Schreibe ausschließlich die folgenden Zeilen wortgetreu ab: Beginne bei der Zeile, die „Consultancy (10) (206, 234)“ enthält, und höre nach der Zeile auf, die „Top 10 Redmi Mobile Charger (37, 2438)“ enthält.

• Verfügbare Daten
▼▼▼

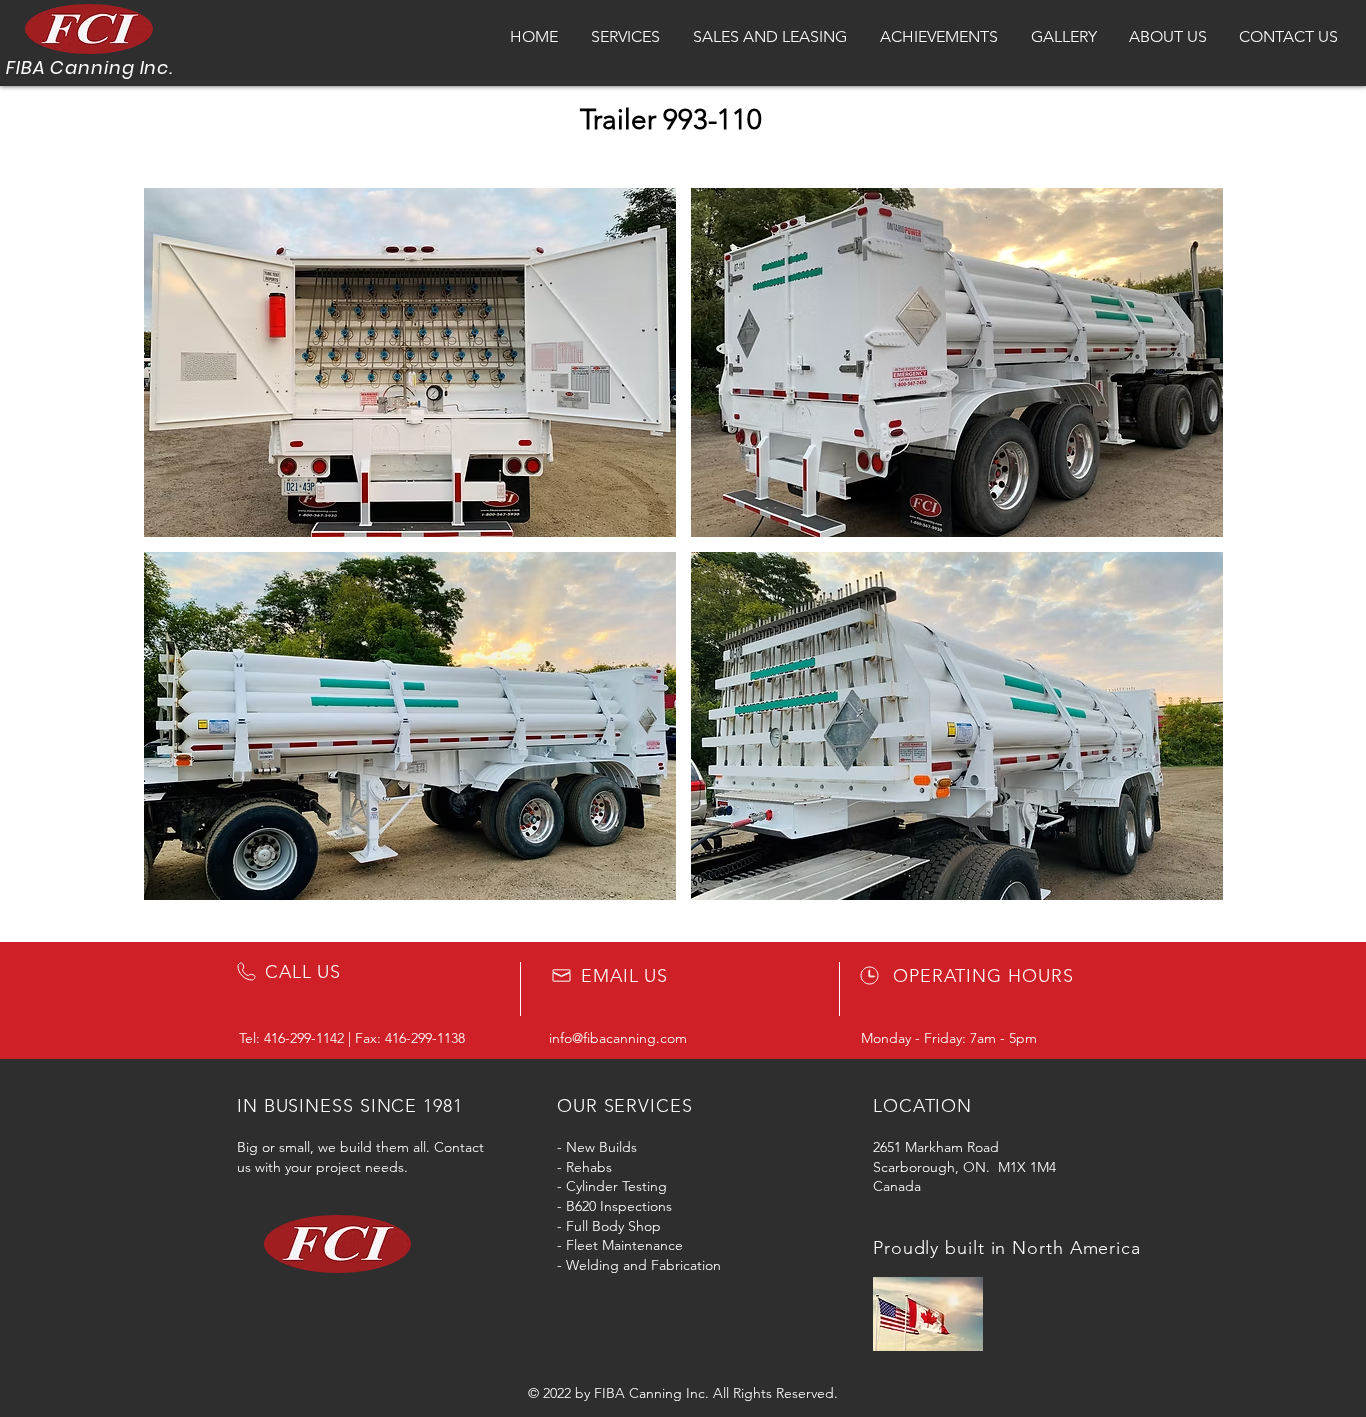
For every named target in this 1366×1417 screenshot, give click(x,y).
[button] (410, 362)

▲▲▲
▼▼▼

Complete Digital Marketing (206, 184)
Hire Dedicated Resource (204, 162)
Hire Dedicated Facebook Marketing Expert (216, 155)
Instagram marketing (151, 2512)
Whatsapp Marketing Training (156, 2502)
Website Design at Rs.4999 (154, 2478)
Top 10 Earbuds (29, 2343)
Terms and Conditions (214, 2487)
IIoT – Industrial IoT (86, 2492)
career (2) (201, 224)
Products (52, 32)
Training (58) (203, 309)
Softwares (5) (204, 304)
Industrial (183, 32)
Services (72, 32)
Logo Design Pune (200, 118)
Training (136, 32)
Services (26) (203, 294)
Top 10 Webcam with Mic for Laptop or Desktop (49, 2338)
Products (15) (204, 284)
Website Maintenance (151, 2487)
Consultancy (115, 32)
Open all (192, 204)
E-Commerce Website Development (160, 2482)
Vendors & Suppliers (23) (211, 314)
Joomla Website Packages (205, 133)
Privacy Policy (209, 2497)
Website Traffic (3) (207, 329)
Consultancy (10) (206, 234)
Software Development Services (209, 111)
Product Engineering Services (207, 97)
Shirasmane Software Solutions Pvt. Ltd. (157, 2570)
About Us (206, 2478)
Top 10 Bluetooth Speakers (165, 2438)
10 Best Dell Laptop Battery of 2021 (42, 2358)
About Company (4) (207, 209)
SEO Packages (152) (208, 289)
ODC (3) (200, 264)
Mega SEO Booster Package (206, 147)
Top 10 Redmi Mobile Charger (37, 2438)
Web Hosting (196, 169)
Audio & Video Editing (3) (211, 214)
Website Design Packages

▲▲▲

• Lösung der Aufgabe
Consultancy (10) (206, 234)
Software Development Services (209, 111)
Product Engineering Services (207, 97)
Shirasmane Software Solutions Pvt. Ltd. (157, 2570)
About Us (206, 2478)
Top 10 Bluetooth Speakers (165, 2438)
10 Best Dell Laptop Battery of 2021 (42, 2358)
About Company (4) (207, 209)
SEO Packages (152) (208, 289)
ODC (3) (200, 264)
Mega SEO Booster Package (206, 147)
Top 10 Redmi Mobile Charger (37, 2438)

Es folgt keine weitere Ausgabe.